**Actions to take**
#1 Using the news report on Covovax, explain in one to three sentences why WHO's emergency use listing matters for getting Covid-19 vaccines to countries.
#2 From the news report on Covovax, turn the paragraph beginning "WHO's emergency use listing (EUL)" into a short bulleted list that keeps its main facts.

The World Health Organisation (WHO) has approved Covid-19 vaccine Covovax for emergency use, expanding the basket of WHO-validated vaccines against the SARS-CoV-2 virus to nine. The vaccine is produced by the Serum Institute of India (SII) under licence from the U.S.-based Novavax. Covovax is part of WHO's COVAX facility portfolio, established to ensure adequate supply of Covid-19 vaccines to people in lower-income countries.
WHO chief scientist Soumya Swaminathan congratulated Serum Institute, its CEO Adar Poonawalla and Novavax for offering one more highly effective and safe vaccine for COVAX and the world.
WHO’s emergency use listing (EUL) assesses the quality, safety and efficacy of Covid-19 vaccines and is a prerequisite for COVAX vaccine supply. It also allows countries to expedite their own regulatory approval to import and administer Covid-19 vaccines. ‘This listing aims to increase access particularly in lower-income countries, 41 of which have still not been able to vaccinate 10% of their populations, while 98 countries have not reached 40%,” said Dr Mariângela Simão, WHO's assistant director general for access to medicines and health products.

Dataset records
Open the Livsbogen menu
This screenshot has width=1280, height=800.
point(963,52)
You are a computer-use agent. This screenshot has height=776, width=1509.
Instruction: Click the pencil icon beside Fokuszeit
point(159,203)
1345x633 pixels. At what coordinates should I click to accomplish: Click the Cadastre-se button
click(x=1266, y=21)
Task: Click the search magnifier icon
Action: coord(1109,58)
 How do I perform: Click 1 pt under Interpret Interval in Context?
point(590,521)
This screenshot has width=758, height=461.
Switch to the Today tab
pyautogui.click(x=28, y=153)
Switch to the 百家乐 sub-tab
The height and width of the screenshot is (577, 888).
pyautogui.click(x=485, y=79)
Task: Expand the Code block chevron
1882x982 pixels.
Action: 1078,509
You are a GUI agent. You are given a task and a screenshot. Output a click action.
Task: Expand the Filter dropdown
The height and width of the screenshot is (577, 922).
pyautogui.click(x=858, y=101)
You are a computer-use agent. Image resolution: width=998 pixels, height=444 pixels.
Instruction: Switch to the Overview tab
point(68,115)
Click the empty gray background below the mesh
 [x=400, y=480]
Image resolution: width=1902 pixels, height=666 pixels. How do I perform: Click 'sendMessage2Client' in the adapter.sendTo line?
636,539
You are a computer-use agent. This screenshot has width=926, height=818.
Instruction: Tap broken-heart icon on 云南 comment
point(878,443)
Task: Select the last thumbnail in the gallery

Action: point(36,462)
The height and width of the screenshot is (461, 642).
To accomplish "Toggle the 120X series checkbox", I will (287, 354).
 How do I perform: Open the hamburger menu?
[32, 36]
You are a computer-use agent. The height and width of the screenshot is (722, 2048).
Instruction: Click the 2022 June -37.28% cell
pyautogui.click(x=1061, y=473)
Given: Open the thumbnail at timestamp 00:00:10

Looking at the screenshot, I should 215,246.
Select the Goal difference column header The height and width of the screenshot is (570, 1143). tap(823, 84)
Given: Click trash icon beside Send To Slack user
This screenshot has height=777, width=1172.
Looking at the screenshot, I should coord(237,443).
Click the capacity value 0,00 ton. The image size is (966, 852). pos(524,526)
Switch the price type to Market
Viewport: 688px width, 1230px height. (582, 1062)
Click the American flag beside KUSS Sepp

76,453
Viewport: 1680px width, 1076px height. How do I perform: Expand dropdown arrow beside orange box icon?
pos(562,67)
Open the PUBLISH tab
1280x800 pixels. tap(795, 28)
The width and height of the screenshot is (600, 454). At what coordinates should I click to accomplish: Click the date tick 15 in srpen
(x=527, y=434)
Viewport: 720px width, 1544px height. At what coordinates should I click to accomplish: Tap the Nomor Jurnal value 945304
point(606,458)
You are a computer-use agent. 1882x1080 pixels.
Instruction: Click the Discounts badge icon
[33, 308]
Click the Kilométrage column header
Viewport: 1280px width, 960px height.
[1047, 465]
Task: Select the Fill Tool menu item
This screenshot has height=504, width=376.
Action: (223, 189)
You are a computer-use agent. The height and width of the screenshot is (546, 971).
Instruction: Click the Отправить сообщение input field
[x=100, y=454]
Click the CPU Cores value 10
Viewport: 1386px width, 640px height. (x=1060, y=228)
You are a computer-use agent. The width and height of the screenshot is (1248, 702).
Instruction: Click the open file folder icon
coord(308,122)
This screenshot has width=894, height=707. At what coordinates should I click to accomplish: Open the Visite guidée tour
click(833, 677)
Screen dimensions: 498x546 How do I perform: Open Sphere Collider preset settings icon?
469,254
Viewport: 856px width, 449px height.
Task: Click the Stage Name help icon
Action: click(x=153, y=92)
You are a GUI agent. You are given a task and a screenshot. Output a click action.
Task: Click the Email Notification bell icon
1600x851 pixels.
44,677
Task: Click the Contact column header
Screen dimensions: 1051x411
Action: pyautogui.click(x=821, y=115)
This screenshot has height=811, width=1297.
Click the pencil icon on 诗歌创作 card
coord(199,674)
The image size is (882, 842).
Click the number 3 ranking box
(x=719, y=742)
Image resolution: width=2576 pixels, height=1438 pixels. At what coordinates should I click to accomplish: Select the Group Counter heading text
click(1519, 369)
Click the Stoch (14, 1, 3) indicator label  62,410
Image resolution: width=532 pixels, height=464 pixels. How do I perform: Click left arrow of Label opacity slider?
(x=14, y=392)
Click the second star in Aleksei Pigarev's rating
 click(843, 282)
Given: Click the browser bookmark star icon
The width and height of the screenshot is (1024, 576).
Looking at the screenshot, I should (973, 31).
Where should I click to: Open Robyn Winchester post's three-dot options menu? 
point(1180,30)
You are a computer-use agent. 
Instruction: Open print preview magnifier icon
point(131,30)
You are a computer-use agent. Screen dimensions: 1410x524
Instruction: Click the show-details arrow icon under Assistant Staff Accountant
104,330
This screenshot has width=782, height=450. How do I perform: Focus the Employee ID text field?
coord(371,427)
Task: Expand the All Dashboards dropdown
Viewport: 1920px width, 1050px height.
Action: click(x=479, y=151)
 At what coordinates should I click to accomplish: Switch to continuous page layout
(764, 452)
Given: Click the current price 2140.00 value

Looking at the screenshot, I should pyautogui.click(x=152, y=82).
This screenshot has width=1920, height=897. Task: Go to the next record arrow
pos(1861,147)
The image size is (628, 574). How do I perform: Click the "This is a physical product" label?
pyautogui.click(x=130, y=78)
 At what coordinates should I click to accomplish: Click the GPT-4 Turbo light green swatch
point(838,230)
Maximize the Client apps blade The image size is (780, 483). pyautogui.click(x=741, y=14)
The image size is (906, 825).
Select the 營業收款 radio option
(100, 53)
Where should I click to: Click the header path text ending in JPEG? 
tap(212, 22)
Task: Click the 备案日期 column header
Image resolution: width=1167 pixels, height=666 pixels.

**Results of the tasks**
#1 The emergency use listing is a prerequisite for COVAX vaccine supply, and it also lets countries speed up their own regulatory approval to import and administer Covid-19 vaccines. WHO's aim is to increase access, particularly in lower-income countries.

#2
- WHO's emergency use listing (EUL) assesses the quality, safety and efficacy of Covid-19 vaccines.
- It is a prerequisite for COVAX vaccine supply.
- It lets countries speed up their own regulatory approval to import and administer Covid-19 vaccines.
- According to Dr Mariângela Simão, WHO's assistant director general for access to medicines and health products, the listing aims to increase access, particularly in lower-income countries.
- 41 of these countries have not yet vaccinated 10% of their populations, and 98 countries have not reached 40%.